### EXERCISE DIRECTIONS
Should a line below contain the word "number", report it.

Stored data entries:
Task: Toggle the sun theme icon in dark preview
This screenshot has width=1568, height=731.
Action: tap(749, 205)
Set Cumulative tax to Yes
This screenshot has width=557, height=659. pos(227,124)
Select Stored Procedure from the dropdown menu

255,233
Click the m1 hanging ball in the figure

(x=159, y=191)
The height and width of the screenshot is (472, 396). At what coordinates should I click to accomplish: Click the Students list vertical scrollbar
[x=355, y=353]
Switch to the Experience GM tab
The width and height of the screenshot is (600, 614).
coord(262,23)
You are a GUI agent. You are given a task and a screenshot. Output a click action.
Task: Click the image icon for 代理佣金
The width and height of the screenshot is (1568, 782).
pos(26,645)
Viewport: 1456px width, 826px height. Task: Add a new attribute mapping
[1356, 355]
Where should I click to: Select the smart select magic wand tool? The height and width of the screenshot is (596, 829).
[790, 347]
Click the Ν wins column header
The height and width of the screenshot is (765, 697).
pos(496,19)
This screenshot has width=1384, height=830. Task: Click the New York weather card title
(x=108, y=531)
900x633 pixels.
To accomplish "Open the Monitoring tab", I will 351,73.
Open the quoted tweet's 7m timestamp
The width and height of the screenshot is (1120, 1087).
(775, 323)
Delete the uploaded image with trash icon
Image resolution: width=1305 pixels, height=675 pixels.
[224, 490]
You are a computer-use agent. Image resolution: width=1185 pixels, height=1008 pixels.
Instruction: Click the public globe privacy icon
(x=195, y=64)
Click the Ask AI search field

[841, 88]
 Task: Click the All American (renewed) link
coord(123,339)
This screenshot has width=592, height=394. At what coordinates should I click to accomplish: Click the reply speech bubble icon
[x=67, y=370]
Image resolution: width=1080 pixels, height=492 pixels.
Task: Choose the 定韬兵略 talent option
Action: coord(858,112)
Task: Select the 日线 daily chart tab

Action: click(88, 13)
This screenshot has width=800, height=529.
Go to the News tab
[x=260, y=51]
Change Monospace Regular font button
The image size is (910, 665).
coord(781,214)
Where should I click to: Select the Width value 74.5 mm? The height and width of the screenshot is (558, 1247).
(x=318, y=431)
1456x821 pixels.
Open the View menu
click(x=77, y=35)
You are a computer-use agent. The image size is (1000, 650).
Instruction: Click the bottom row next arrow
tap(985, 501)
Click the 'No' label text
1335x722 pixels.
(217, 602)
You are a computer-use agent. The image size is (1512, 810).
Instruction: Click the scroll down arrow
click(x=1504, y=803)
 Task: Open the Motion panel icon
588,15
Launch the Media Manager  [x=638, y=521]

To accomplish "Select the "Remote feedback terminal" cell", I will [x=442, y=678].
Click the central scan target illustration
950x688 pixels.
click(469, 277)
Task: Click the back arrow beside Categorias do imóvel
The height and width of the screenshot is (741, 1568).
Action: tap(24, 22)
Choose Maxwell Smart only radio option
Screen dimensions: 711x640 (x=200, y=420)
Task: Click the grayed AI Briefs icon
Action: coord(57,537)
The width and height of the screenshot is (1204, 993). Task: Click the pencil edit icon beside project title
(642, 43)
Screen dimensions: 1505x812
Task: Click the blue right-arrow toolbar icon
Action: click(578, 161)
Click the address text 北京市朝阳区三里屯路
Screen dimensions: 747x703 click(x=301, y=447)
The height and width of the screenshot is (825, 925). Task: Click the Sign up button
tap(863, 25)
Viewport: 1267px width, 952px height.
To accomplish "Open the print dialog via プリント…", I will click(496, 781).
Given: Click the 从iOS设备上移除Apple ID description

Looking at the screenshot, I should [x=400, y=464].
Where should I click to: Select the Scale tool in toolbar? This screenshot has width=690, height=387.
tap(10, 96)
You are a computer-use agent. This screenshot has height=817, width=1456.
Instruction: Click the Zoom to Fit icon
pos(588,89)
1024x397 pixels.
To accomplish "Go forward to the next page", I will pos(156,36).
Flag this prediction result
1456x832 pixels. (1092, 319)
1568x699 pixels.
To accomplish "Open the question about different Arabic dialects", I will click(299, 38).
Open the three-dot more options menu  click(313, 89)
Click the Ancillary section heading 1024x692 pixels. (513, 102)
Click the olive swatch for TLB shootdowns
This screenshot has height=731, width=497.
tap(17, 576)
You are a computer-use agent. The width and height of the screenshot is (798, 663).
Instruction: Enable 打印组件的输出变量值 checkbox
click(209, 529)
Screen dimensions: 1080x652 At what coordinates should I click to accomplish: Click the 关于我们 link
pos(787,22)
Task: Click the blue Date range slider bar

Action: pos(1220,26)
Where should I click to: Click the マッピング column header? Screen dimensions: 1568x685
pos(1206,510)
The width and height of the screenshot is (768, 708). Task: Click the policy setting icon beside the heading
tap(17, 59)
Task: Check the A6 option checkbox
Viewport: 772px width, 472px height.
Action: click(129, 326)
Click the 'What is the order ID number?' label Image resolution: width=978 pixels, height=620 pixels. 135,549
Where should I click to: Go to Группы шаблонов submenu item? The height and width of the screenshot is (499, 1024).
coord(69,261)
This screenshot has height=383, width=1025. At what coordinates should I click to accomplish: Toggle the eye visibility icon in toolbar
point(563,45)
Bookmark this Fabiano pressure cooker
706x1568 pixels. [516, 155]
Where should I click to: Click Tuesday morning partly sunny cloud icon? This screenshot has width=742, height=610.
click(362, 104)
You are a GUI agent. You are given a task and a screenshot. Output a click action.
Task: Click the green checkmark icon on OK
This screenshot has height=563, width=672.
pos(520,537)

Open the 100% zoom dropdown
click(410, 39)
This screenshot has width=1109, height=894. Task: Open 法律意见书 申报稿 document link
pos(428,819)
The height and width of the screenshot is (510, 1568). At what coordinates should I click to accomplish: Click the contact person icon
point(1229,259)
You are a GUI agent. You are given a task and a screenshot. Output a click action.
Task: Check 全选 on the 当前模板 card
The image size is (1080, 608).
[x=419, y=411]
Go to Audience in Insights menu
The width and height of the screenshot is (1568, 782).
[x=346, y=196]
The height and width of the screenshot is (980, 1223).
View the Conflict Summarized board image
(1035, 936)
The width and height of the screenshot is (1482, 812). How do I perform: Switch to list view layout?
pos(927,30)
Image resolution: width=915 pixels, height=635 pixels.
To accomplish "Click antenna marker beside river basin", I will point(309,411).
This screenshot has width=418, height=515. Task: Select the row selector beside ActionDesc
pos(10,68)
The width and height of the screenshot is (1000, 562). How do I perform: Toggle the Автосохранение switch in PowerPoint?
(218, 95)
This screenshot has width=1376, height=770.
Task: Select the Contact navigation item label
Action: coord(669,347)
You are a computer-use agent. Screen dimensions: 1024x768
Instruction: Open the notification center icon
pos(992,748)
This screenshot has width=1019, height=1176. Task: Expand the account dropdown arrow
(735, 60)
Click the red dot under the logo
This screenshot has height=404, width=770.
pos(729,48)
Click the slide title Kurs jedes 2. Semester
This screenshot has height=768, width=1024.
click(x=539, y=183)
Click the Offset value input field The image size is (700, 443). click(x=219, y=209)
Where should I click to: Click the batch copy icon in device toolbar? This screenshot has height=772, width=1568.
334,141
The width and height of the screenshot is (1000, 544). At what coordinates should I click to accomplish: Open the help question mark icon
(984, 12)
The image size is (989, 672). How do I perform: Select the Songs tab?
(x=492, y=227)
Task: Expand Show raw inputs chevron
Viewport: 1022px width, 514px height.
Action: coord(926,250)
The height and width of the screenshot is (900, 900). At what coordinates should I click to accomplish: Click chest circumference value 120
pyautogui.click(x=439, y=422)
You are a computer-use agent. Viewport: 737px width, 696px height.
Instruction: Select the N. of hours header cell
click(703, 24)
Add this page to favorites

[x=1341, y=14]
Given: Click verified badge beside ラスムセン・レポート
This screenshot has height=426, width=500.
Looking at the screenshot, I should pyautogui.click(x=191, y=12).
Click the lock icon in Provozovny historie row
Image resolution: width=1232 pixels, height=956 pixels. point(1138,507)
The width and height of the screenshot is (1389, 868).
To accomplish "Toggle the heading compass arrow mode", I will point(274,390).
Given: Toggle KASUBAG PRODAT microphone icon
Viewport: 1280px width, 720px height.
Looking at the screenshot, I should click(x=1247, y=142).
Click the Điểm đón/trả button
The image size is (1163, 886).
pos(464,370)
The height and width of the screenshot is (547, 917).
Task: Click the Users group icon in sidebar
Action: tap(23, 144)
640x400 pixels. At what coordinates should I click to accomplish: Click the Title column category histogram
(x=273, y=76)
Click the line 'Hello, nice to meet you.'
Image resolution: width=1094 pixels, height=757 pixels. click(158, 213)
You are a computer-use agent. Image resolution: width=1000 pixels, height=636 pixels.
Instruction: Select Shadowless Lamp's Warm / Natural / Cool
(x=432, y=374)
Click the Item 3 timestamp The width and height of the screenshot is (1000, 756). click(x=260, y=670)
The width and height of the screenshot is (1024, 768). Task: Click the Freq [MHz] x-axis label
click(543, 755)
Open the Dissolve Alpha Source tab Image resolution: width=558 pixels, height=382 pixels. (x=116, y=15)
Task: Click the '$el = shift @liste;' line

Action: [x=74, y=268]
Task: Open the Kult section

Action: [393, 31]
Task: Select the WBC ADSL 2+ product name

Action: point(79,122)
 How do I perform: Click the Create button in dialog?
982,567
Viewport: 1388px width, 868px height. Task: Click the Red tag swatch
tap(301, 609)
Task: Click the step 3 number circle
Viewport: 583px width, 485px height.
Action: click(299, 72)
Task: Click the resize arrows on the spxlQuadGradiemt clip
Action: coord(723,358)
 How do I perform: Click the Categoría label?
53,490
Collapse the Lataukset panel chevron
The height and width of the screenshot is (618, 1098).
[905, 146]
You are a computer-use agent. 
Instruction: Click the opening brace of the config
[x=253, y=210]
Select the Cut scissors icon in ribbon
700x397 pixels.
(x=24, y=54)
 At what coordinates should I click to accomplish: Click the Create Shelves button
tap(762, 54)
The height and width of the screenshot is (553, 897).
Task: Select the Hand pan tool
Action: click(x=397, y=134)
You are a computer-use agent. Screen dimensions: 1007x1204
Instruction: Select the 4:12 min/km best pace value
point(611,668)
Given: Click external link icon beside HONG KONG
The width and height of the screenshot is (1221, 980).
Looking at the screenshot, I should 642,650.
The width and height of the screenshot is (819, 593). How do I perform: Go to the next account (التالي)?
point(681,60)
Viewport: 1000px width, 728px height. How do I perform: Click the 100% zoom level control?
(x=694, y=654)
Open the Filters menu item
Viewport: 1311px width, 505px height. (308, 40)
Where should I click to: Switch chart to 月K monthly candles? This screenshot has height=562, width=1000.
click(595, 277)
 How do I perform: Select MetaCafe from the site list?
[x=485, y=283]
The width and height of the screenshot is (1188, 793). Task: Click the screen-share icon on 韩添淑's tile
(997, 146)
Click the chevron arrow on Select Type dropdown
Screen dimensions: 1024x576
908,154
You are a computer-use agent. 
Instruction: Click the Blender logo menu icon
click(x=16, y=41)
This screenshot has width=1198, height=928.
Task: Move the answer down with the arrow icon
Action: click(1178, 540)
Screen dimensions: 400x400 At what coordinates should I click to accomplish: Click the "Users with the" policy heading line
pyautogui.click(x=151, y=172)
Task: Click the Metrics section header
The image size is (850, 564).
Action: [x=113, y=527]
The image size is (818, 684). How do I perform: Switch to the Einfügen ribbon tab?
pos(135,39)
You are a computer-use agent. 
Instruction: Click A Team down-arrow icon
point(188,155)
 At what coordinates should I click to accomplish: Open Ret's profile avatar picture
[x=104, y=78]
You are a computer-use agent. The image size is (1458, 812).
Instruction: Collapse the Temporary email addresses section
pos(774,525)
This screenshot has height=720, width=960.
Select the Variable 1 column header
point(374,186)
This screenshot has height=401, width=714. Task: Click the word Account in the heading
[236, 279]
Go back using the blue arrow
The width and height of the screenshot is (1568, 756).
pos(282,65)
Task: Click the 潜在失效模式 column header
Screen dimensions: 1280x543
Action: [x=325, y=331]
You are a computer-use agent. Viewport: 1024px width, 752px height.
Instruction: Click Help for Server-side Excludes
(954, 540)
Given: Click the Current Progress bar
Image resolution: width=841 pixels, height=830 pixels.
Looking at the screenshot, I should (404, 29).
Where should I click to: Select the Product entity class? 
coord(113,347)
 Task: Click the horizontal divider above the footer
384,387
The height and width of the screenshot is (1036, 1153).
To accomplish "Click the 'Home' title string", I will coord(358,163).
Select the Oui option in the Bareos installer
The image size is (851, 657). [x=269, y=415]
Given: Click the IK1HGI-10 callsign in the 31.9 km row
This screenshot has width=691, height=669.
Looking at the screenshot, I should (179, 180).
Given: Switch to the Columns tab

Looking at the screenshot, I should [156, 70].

### COMPLETED TASK
Click the 'What is the order ID number?' label Image resolution: width=978 pixels, height=620 pixels. 135,549
Task: Click the step 3 number circle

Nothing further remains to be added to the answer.